- From: Holger Knublauch <holger@topquadrant.com>
- Date: Mon, 13 Aug 2012 09:57:30 +1000
- To: public-rdf-dawg-comments@w3.org
Dear WG,
as someone who has supported the inclusion of BIND into SPARQL 1.1,
please allow me to provide some feedback. Overall we (TopQuadrant, Inc)
are happy that BIND has been added, and we and our customers use it a lot.
However, I believe the semantics of BIND need some tweaking, because the
current design is unnecessarily restrictive and counter intuitive. In
terms of the textual syntax, the main problem that should be
reconsidered is the fact that variables from preceding { ... } blocks
are not visible in BIND statements, e.g.
GRAPH <...> {
?x rdfs:label ?label .
}
BIND (my:function(?label) AS ?str) .
does not work as expected, because ?label is not bound to the value from
the inner graph block. While the example above is artificial to
illustrate the syntactic issue, we have many practical use cases where
this is a real-world problem. Here are some simplified examples to
illustrate the issues:
1) Redundant. It becomes hard to reuse BIND sequences:
{
?x rdfs:label ?label .
}
UNION
{
?x skos:prefLabel ?label .
}
BIND (my:stringOperation1(?label) AS ?str) .
BIND (my:stringOperation2(?str) AS ?str2) .
is currently invalid and would need to be changed to
{
?x rdfs:label ?label .
BIND (my:stringOperation1(?label) AS ?str) .
BIND (my:stringOperation2(?str) AS ?str2) .
}
UNION
{
?x skos:prefLabel ?label .
BIND (my:stringOperation1(?label) AS ?str) .
BIND (my:stringOperation2(?str) AS ?str2) .
}
2) Inefficient. We very often need to perform sequences of BINDs
intermixed with FILTERs, e.g.
BIND (ex:firstStep(?x) AS ?a) .
FILTER bound(?a) .
BIND (ex:secondStep(?a) AS ?b) .
FILTER ?b > 10 .
BIND (ex:thirdStep(?b) AS ?c) .
The problem with the above is that SPARQL engines may (or even should)

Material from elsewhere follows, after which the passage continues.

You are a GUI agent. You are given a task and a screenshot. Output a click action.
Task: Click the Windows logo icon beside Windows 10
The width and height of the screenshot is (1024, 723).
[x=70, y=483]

move the FILTERs to the end, producing effectively
BIND (ex:firstStep(?x) AS ?a) .
BIND (ex:secondStep(?a) AS ?b) .
BIND (ex:thirdStep(?b) AS ?c) .
FILTER bound(?a) .
FILTER ?b > 10 .
However, this is not desirable because the BIND operations may be
complex operations by themselves and we certainly don't want them to
execute unnecessarily, or even with very unexpected input values. So the
trick we worked around this used to be to group FILTERs and BINDs
tightly together, so that execution stops as early as possible, e.g.
{
{
BIND (ex:firstStep(?x) AS ?a) .
FILTER bound(?a) .
}
BIND (ex:secondStep(?a) AS ?b) .
FILTER (?b > 10) .
}
BIND (ex:thirdStep(?b) AS ?c) .
The above pattern unfortunately doesn't work with the current SPARQL 1.1
spec.
3) Non-intuitive and inconsistent. In general, I do like the mantra that
SPARQL is executed from the inside out, so that in general variables
bound in inner blocks can be used in surrounding blocks. This is how
BGPs, FILTERs etc work. So why does BIND not follow the same principle?
This is hard to explain to end users. I certainly don't understand the
reasons for this inconsistency, and I don't think I am a SPARQL beginner.
Sorry to raise this problem so late in the process, but we have only
become aware of the issue after a very recent bugfix in the SPARQL API
that we are using, and the "bug" that was there before was masking the
behavior and was just working fine for us. In fact we have successfully
used the syntactic patterns from above for many years for as long as the
"bug" was present in the API.
Regards,
Holger
Received on Sunday, 12 August 2012 23:58:12 UTC